* **Supplied text**:
Diagnosis of COVID-19 is typically associated with the symptoms of pneumonia, which can be revealed by genetic and imaging tests. Imagine test can provide a fast detection of the COVID-19 and consequently contribute to control the spread of the disease. CXR and CT are the imaging techniques that play an important role in the diagnosis of COVID-19 disease. Paramount progress has been made in deep CNN s for medical image classification, due to the availability of large-scale annotated image datasets. CNN s enable learning highly representative and hierarchical local image features directly from data. However, the irregularities in annotated data remains the biggest challenge in coping with real COVID-19 cases from CXR images.

In this paper, we adapted DeTraC, a deep CNN architecture, that relies on a class decomposition approach for the classification of COVID-19 images in a comprehensive dataset of CXR images. DeTraC showed effective and robust solutions for the classification of COVID-19 cases and its ability to cope with data irregularity and the limited number of training images too. We validated DeTraC with different pre-trained CNN models, where the highest accuracy has been obtained by VGG19 in DeTraC. With the continuous collection of data, we aim in the future to extend the experimental work validating the method with larger datasets. We also aim to add an explainability component to enhance the usability of the model. Finally, to increase the efficiency and allow deployment on handheld devices, model pruning, and quantisation will be utilised.

* **Stored data entries**:
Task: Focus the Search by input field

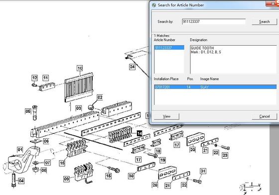Action: pyautogui.click(x=214, y=22)
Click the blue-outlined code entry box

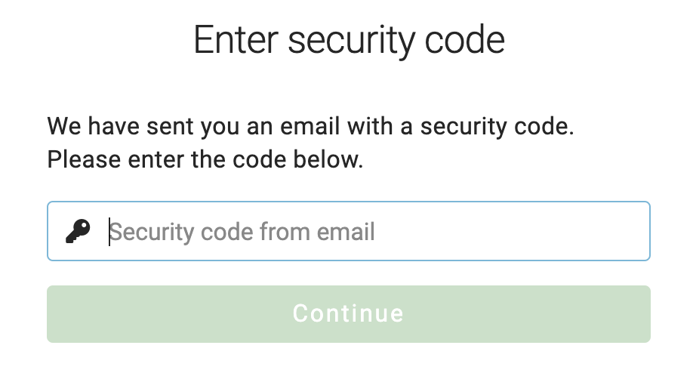tap(349, 231)
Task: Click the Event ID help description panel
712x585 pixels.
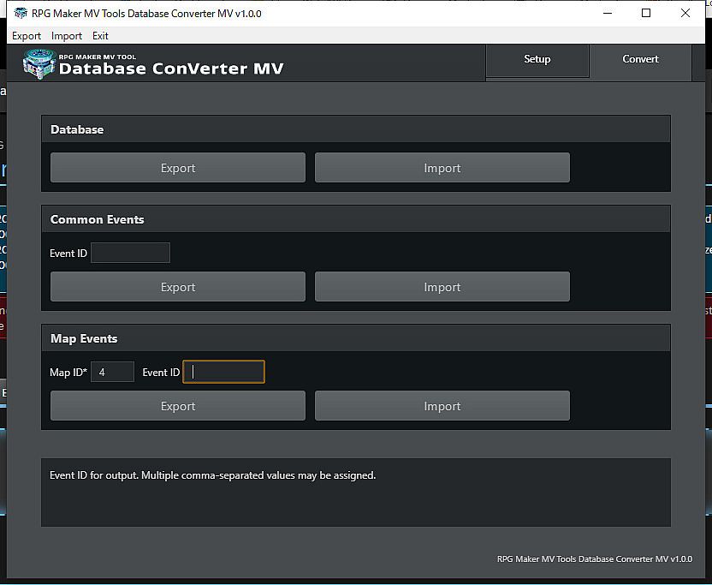Action: [x=355, y=492]
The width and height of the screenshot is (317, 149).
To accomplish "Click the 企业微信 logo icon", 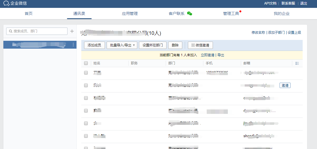I will 6,3.
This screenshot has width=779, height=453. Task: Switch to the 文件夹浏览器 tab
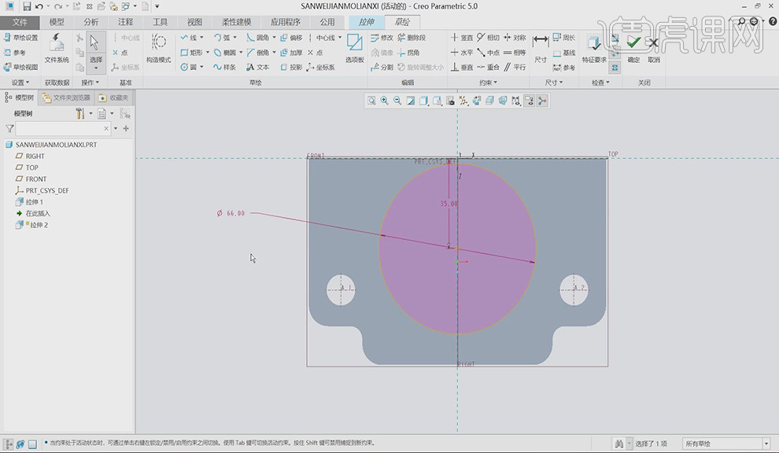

* **What to do**:
Answer these questions from the text on COVID-19 diagnosis:
1. Which two imaging techniques does it name as playing an important role in diagnosing COVID-19?
2. What does it call the biggest challenge in coping with real COVID-19 cases from CXR images?
3. Which pre-trained CNN model gave the highest accuracy in DeTraC?

* **Exercise output**:
1. CXR and CT
2. The irregularities in annotated data
3. VGG19